Building managers now have to check the building management database for the specific location first after receiving complaints of an issue. However, the system does not inform them of the precise location of the hardware and sensors in that area.

To determine what the problem is, managers must visit the location, collect more data using heavy sensors, and then compare that data with the details in the building management system. Accurately recording the data collected at different geographical locations is another challenge.

With BRICK, on the other hand, the building manager can go straight to the location with a laptop or smartphone in addition to a portable device. They will have instant access to all of the data from the building management system, the sensors’ locations, and the data from the portable device, all of which will overlay in a single mixed reality environment.

By using this method, the operators can also find malfunctions in the building equipment, such as poorly functioning handling systems or jammed air-control valves.

In the future, researchers expect to identify CO2, temperature, and airflow sensors that can link directly to a smartphone, allowing occupants to participate in regulating local surroundings while also simplifying building operations.

The handheld device was designed by a team from Carnegie Mellon. Xiaohan Fu, a computer science PhD student in Rajesh Gupta’s research group at the Halicioglu Data Science Institute, created the backend and VR components, building on their previous work on the BRICK metadata standard, which has been used by several commercial vendors.

Ensuring that the location utilized in the VR environment was accurate was a significant difficulty. GPS accuracy is limited to around a meter. In this situation, the system must be precise to a few inches. The researchers’ answer was to place a few AprilTags—similar to QR codes—in each room, which would be scanned by the portable device’s camera and recalibrate the system to the right position.

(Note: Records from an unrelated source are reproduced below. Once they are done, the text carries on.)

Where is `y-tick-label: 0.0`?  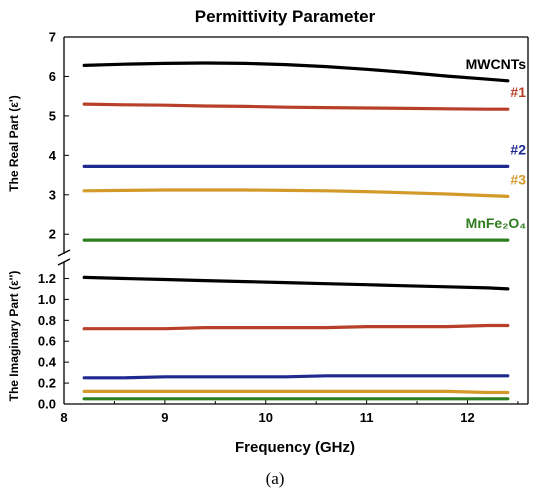
y-tick-label: 0.0 is located at coordinates (47, 404).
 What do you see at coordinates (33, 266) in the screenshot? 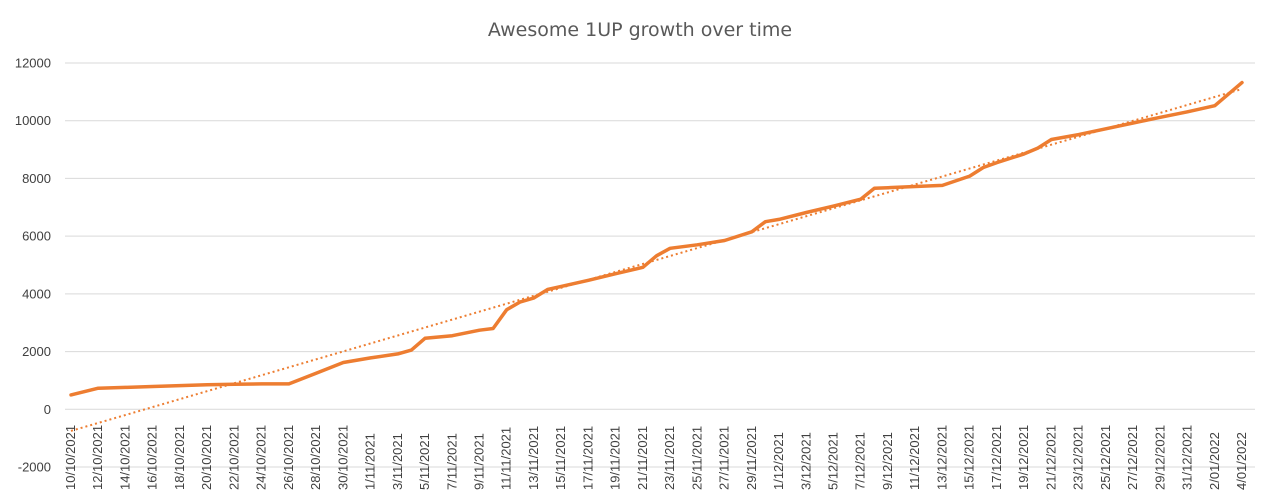
I see `y-axis-tick-labels: -2000 0 2000 4000 6000 8000 10000 12000` at bounding box center [33, 266].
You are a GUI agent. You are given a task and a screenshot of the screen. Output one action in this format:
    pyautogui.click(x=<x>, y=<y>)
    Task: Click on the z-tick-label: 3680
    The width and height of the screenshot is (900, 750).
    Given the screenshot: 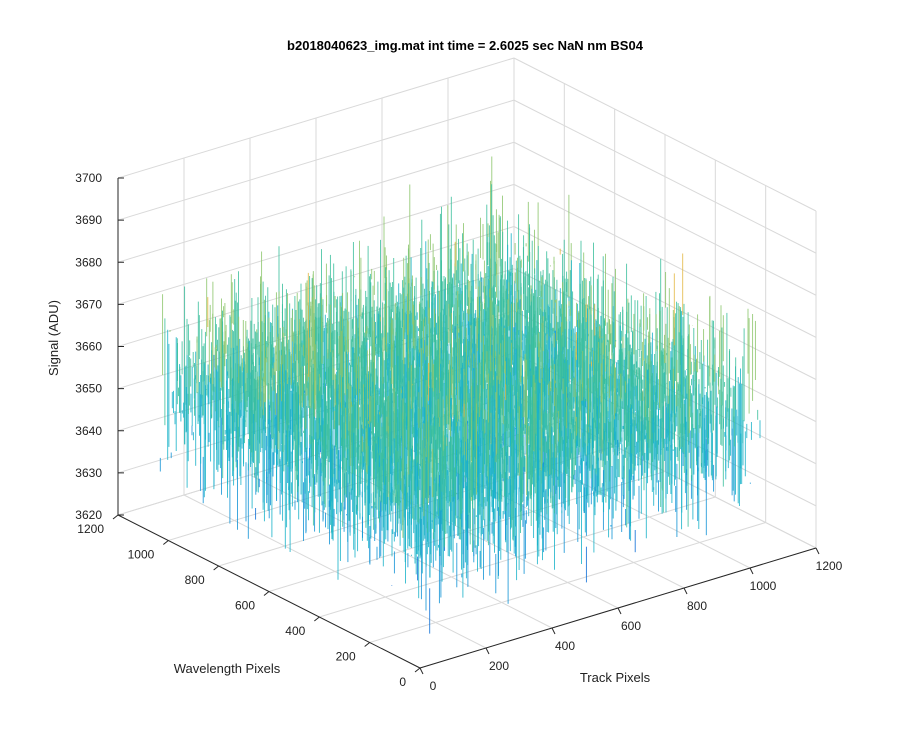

It is an intricate system. “The mixed reality itself is not easy to build. From a software standpoint, connecting the building management system, where hardware, sensors and actuators are controlled, was a complex task that requires safety and security guarantees in a commercial environment. Our system architecture enables us to do it in an interactive and programmable way.

Xiaohan Fu, Ph.D. Student, Halicioglu Data Science Institute

The team presented their findings at the BuildSys 23 Conference in Istanbul, Turkey, on November 15th and 16th, 2023.

The study was supported by the CONIX Research Center, one of six centers of JUMP, a Semiconductor Research Corporation program funded by DARPA.

Journal Reference

Fu, X., et. al. (2024) Debugging Buildings with Mixed Reality. BuildSys ‘23: Proceedings of the 10th ACM International Conference on Systems for Energy-Efficient Buildings, Cities, and Transportation. doi:10.1145/3600100.3626258.